According to Yoda’s theory [16], the M² factor, along with two orthogonal directions, $\textrm{M}_x^2$ and $\textrm{M}_y^2$ can be calculated as

(2)$$M_k^2 = \sqrt {4{B_k}\sigma _k^2({{z_0}} )+ A_k^2} ,k = x,y, $$

and the effective M² factor, $M_{eff}^2$, is calculated by

(3)$$M_{eff}^2 = \sqrt {M_x^2 \times M_y^2}, $$

where

(4)$$\sigma _k^2({{z_0}} )= \int\!\!\!\int {({{({k - < k > ({z_0})} )}^2}{{|{{\mathbf E}(x,y,{z_0})} |}^2})dxdy}, $$

(5)$${A_k} = \int\!\!\!\int {(k - < k > ({z_0}))({\mathbf E}(x,y,{z_0}) \times \frac{{\partial {{\mathbf E}^ \ast }}}{{\partial k}}(x,y,{z_0}) - c.c.)dxdy}, $$

(6)$${B_k} = \int\!\!\!\int {|\frac{{\partial {{\mathbf E}^ \ast }}}{{\partial k}}(x,y,{z_0}){|^2}dxdy} + \frac{1}{4}\int\!\!\!\int {({\mathbf E}(x,y,{z_0}) \times \frac{{\partial {{\mathbf E}^ \ast }}}{{\partial k}}(x,y,{z_0}) - c.c.)dxdy}, $$

< k > is the center coordinate in k axis, ${{\mathbf E}^ \ast }$ is the conjugate field of ${\mathbf E}(x,y,{z_0})$, and c.c. denotes the conjugate polynomial of the former one.

The training dataset can be generated from simulations, and the main steps are listed as follows:

1) Calculating eigenmodes according to the fiber and laser setup;
2) Generating an amount of random modal coefficients and then calculating near-field images through the superposition of eigenmodes and modal coefficients;
3) Applying PCA to near-field images and using the principal components as the sample feature;
4) Calculating the M² factor along with two orthogonal directions according to Yoda’s theory as the sample label.

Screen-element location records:
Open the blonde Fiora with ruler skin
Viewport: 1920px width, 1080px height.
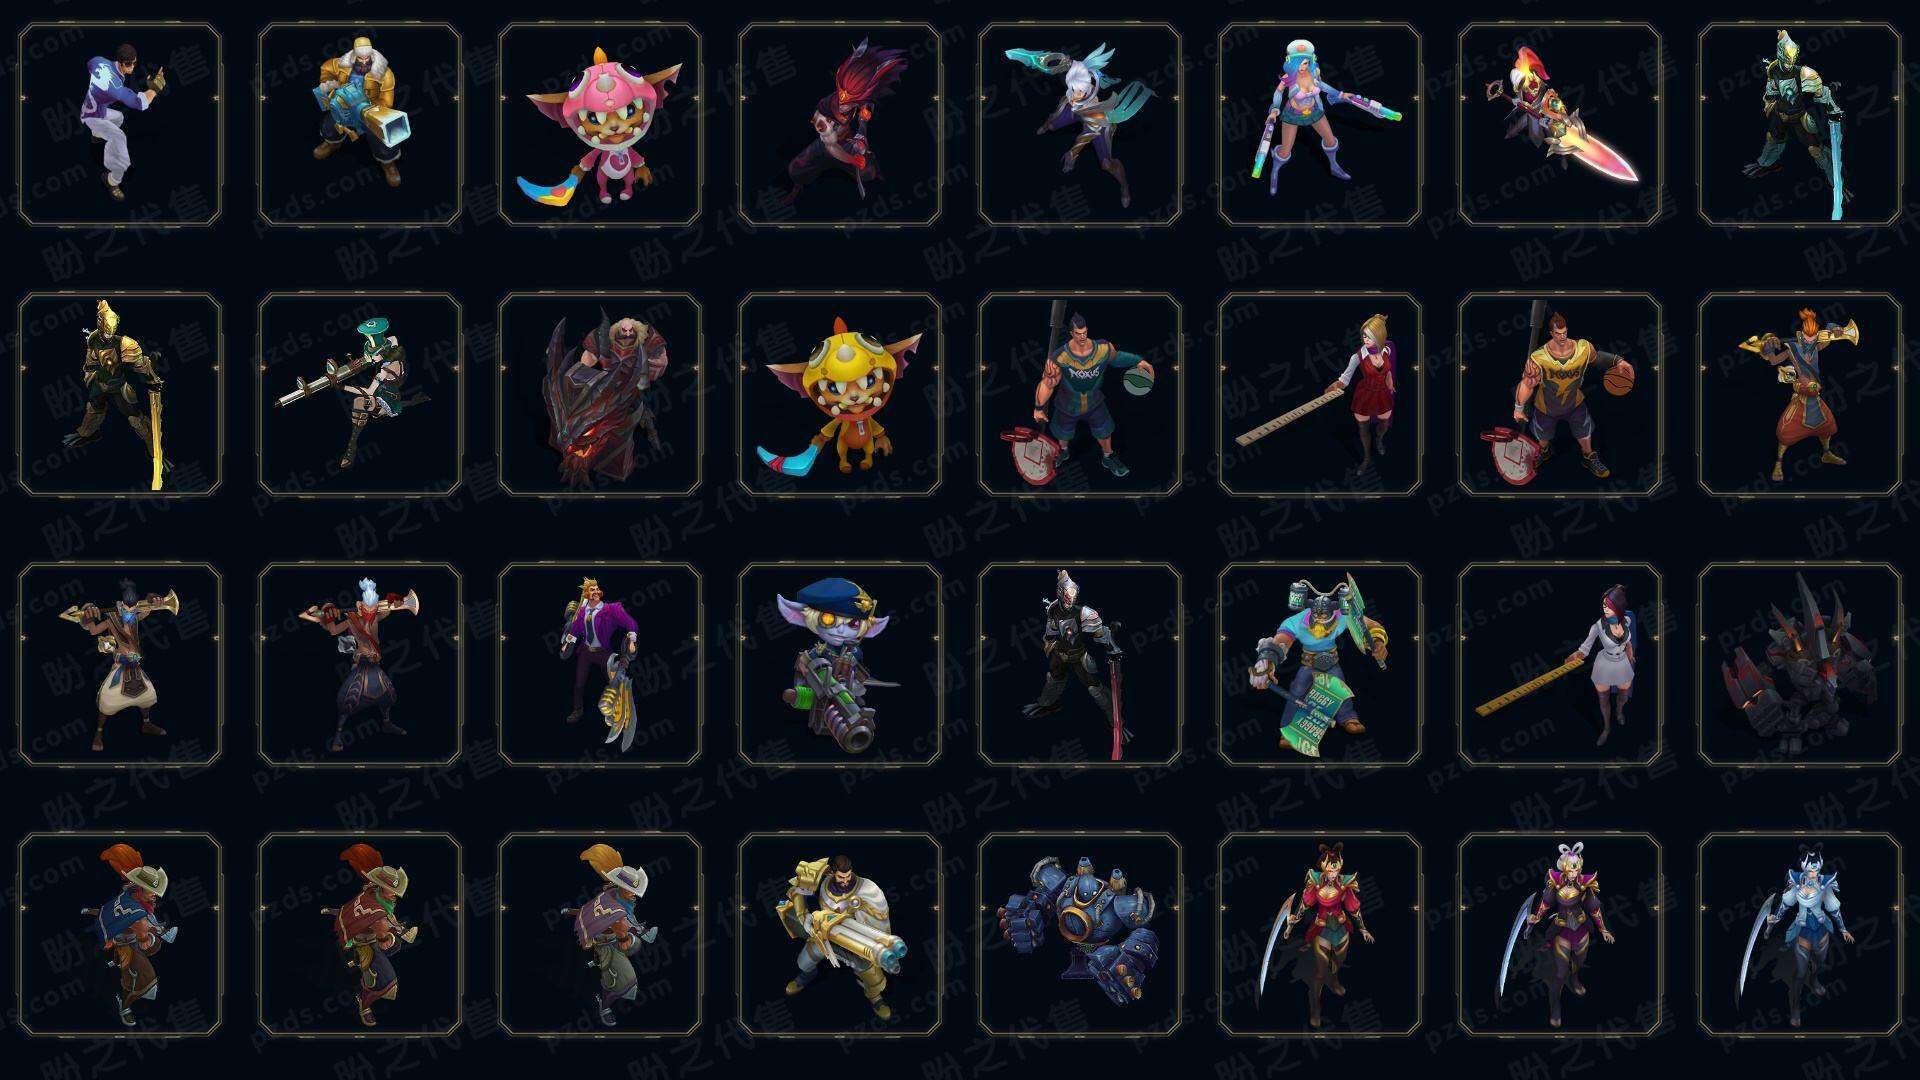pos(1320,395)
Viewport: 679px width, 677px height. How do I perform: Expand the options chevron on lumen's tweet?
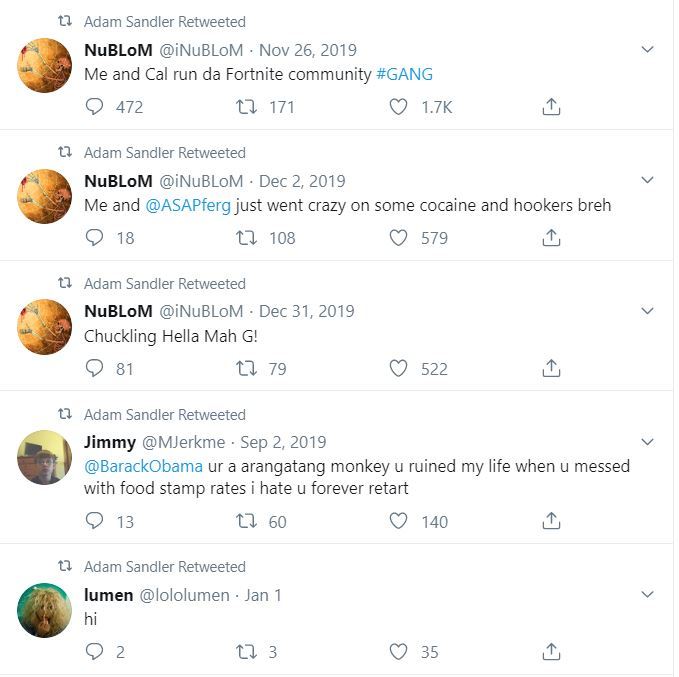(x=647, y=595)
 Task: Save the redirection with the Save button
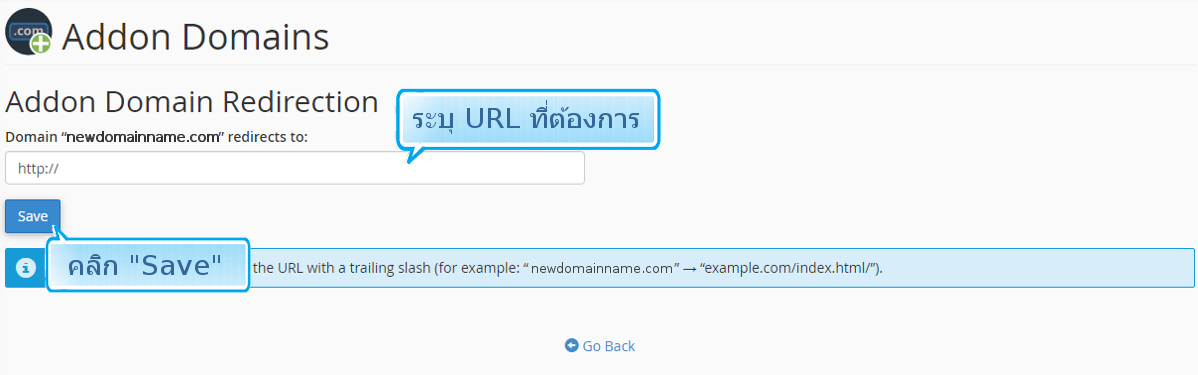[33, 216]
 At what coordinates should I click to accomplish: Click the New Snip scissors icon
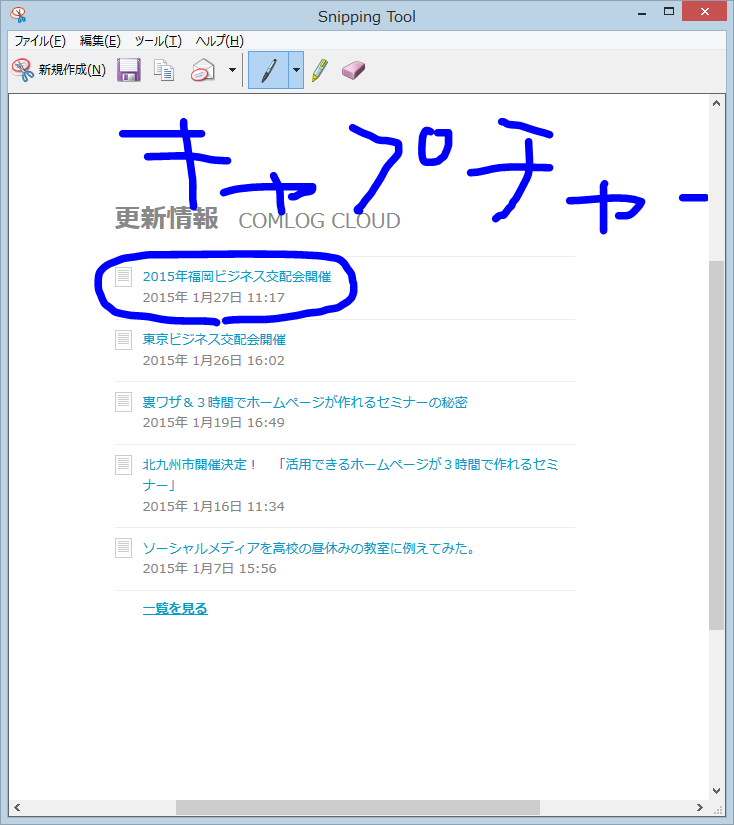click(x=22, y=70)
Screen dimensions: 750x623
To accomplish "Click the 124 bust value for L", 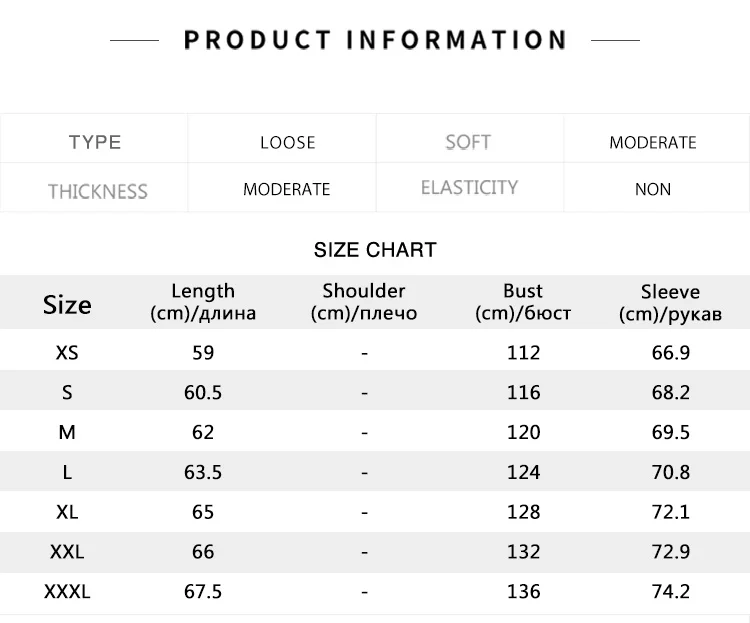I will pyautogui.click(x=523, y=472).
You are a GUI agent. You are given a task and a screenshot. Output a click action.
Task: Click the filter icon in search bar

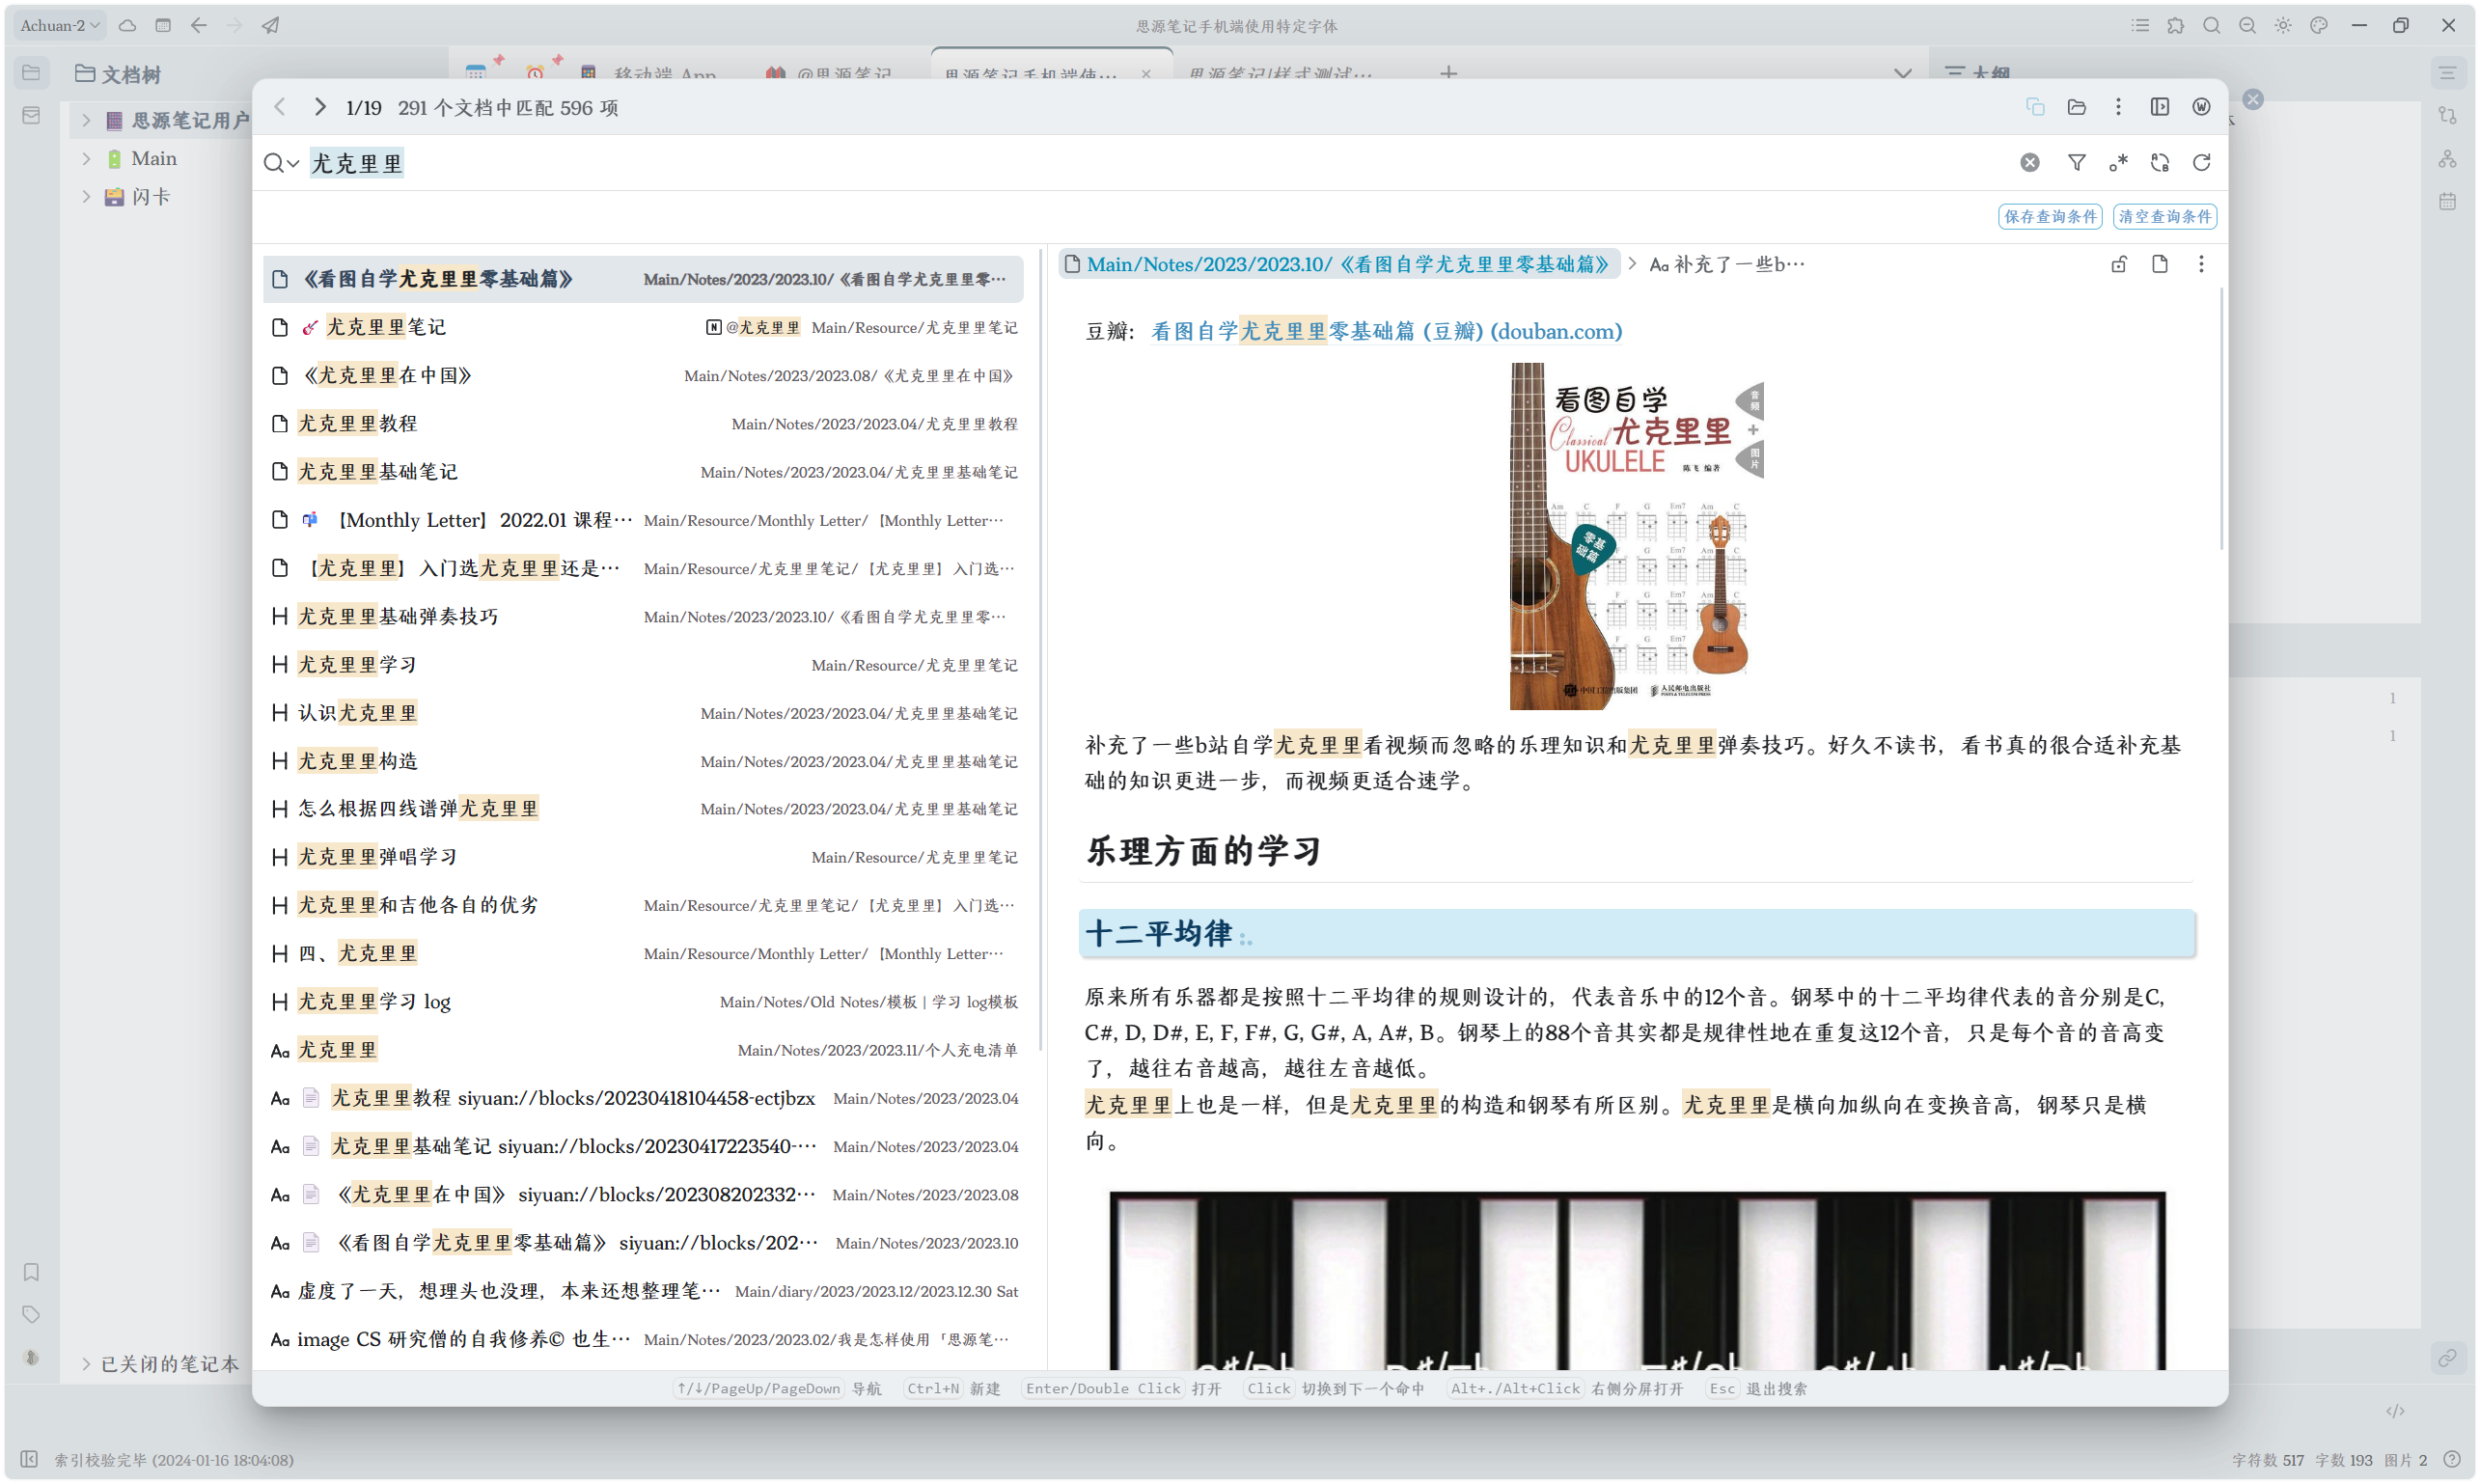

WHAT IS ASKED:
1) Repeat the part of the M² factor passage between "< k > is the" and "the former one.", inclusive.
2) Rescale the records between the start of the records and the line holding "click(x=22, y=70)", inclusive, and write those lines out again with their requests. Multiply every coordinate in the answers by 1.65 and round each to a whole number, with halves rounded up. Leave the pictures out.

SOLUTIONS:
1)
< k > is the center coordinate in k axis, ${{\mathbf E}^ \ast }$ is the conjugate field of ${\mathbf E}(x,y,{z_0})$, and c.c. denotes the conjugate polynomial of the former one.

2)
Open the blonde Fiora with ruler skin
Viewport: 1920px width, 1080px height.
pos(2178,652)
Viewport: 679px width, 677px height. How do I perform: Expand the options chevron on lumen's tweet?
(x=1068, y=982)
 Task: Save the redirection with the Save button
[54, 356]
 At what coordinates should I click to accomplish: Click the New Snip scissors icon
click(x=36, y=116)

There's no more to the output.